The ongoing decline in active U.S. land rigs gathered pace again in the latest count by Baker Hughes Inc., with 14 units departing. However, along with a general slowing of declines in recent weeks comes talk by some analysts of what a comeback might look like.

In the previous week’s count five natural gas rigs had departed and were offset by the return of one oil rig (see Shale Daily, March 18).

After losing 14 units, the U.S. land rig count ended at 432 active units on Friday. One rig was added in the inland waters and another in the offshore to make for a net U.S. decline of 12 units. Canada dropped 14 rigs (13 gas and one oil), as spring break-up season continued, to end at 55 actives on Friday. The overall North America count was down a net 26 units to end at 519.

In the United States, 15 oil rigs departed, offset by the return of three gas-directed units. Ten of the departing rigs were horizontals, joined by five verticals and offset by the return of three directional rigs.

The Eagle Ford Shale gave up four rigs and the Permian Basin lost five, making them the biggest losers among plays. Texas saw the loss of eight rigs, making it the biggest loser among states.
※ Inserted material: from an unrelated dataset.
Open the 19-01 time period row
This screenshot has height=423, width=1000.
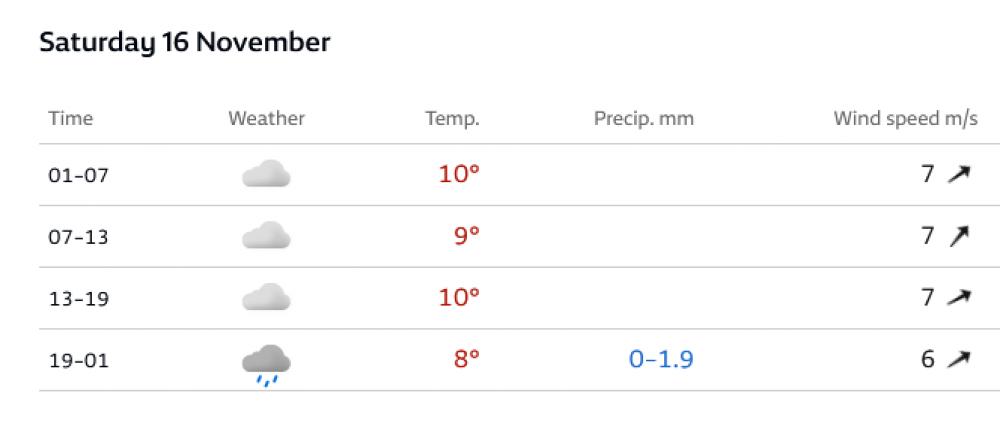click(x=519, y=360)
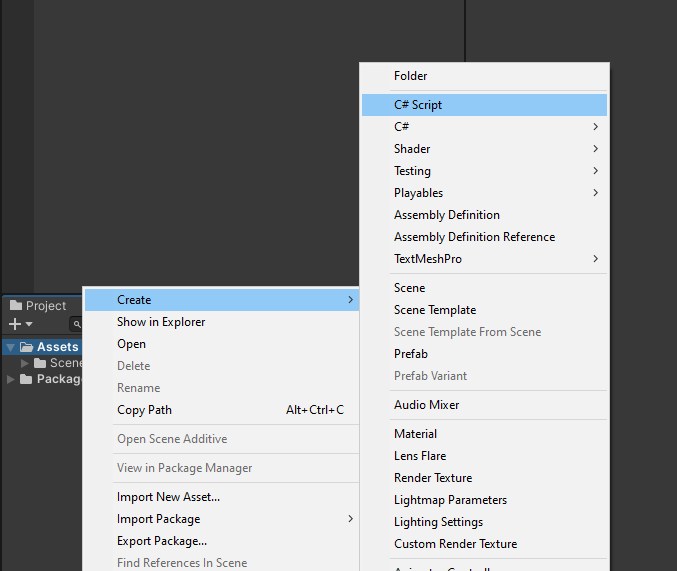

In a note Friday, BMO Capital Markets asked, “When does shale come back?” Analyst Phillip Jungwirth and colleagues said, “…we think $45-50/bbl WTI is the price in which E&Ps begin increasing activity, but not significantly. This conclusion is based on E&Ps being close to cash flow at $50/bbl and 2016 budgets.”

Wunderlich Securities Inc. analyst Irene Haas and colleagues are looking for the inventory of drilled but uncompleted (DUC) wells to be worked off. As the downturn lingers, the “DUC count has likely peaked as 2016 looks like a year where the capital spending of E&Ps will shift to a more heavily focused completion budget while the drilling budget slows as [rig] contracts roll off,” Wunderlich said.

“We think the current historically low and declining rig count shows that phenomenon to be true and expect the DUC discussion to subside as the inventory is worked off.”

While DUCs totter off, natural gas output from some basins is declining, said analysts at Jefferies in a note published Tuesday. “Despite ephemeral gains in the Northeast from new infrastructure, production appears to be falling in the background,” Jonathan Wolff and colleagues wrote. “The Fayetteville, East Texas, Barnett, Rockies (Piceance) combined to fall by about 160 Bcf/d sequentially in February.

“The Barnett has declined for 10 consecutive months, while the Piceance has decreased for seven months and the Fayetteville for five. Volumes from these four basins are down about 1.5 Bcf/d year over year. While the Haynesville saw a slight increase in volumes during February (about 35 Bcf/d), production remains down slightly year over year.”

Last month, natural gas production from the Eagle Ford Shale fell by about 100 MMcf/d (1.3%) to about 7.3 Bcf/d, according to Jefferies, which said it was the largest absolute decline of the 21 basins it tracks.

And turning to the Permian Basin, which has provided operators with the most robust well economics during the downturn, it won’t take much to bring rigs back, and they can return quickly, said Cowen and Company analyst Marc Bianchi and colleagues. “Overall, we think the industry can add at least 12 rigs/week in the early stages of recovery,” they said. “We believe a few hundred drilling rigs and associated services could be added before service providers are able to gain pricing power.

“Based on indications from E&Ps, activity can begin to increase at the $45/bbl level.”